Ils boivent plus encore qu’ils ne mangent. Le vin, c’est la boisson exquise, auprès de laquelle la bière parait fade au goût. C’est la boisson délicate, qui n’est pas accessible d’ordinaire aux gens de peu. On voit, quand on passe devant les restaurans des riches, les bourgeois qui s’en font servir ; les bouteilles sont sur la table avec une nappe et des cristaux. Le vin confère une sorte de privilège aristocratique ; les femmes en rêvent au fond de leur village : « Rapporte-moi donc des pantalons rouges, et un peu de vin… » Heureux pays, que celui où le vin se trouve à la disposition de celui qui veut le voler ! — « Pris cent bouteilles de vin pour la compagnie. » — « Vidé la cave. » — « Villa ; beaucoup de vin. » — « Dormi dans le salon du curé ; beaucoup de vin. » — « Il y a ici énormément de vin ; presque chaque maison a sa cave. » — « Pour faire une surprise à mon capitaine, j’ai été lui chercher une bouteille de vin rouge. » L’ivresse est un péché mignon, que l’on se rappelle avec une certaine tendresse de cœur. « Nous sommes pleins jusqu’en haut. » — Il arrive que les officiers eux-mêmes cèdent à un penchant qui parait si doux :

« Pendant la nuit, événemens forcenés.
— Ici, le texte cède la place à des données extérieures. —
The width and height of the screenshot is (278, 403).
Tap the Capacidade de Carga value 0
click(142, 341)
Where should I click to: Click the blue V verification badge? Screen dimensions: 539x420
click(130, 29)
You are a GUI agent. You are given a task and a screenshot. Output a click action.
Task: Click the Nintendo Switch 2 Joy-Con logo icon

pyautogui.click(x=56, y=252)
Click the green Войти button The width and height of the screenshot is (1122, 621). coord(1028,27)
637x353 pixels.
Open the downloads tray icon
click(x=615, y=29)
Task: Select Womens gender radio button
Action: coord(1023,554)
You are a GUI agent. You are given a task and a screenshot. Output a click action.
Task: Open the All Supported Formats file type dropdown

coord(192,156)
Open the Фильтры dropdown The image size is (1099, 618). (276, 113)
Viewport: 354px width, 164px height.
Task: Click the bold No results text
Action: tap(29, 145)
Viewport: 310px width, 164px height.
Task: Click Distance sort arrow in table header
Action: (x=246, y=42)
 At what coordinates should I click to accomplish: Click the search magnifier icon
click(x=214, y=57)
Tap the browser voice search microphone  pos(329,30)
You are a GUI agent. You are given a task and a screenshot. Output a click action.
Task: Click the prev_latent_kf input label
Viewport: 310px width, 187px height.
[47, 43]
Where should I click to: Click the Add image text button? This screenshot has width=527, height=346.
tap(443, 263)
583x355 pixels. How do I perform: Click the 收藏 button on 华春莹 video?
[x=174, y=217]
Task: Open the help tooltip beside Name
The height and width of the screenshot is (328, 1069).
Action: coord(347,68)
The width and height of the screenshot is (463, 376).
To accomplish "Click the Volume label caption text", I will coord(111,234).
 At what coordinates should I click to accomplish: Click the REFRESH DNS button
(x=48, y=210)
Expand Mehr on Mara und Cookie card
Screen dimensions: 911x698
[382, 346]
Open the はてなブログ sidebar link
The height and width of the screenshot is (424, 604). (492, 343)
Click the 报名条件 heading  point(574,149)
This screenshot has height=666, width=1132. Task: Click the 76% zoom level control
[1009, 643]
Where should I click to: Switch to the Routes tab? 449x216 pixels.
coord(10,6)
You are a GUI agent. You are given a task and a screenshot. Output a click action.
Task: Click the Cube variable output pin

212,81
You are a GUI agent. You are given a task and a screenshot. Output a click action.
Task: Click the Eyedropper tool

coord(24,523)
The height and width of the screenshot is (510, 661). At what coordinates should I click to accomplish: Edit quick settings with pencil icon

Vers minuit, arriva une chose qu’aucun homme au monde ne voudrait croire. Plusieurs officiers étaient venus dans les tranchées complètement ivres. Ils prirent des fusils, et tirèrent sur des sentinelles allemandes. Mais, grâce au ciel, personne d’entre nous ne fut blessé. Les détonations durèrent jusqu’au matin. »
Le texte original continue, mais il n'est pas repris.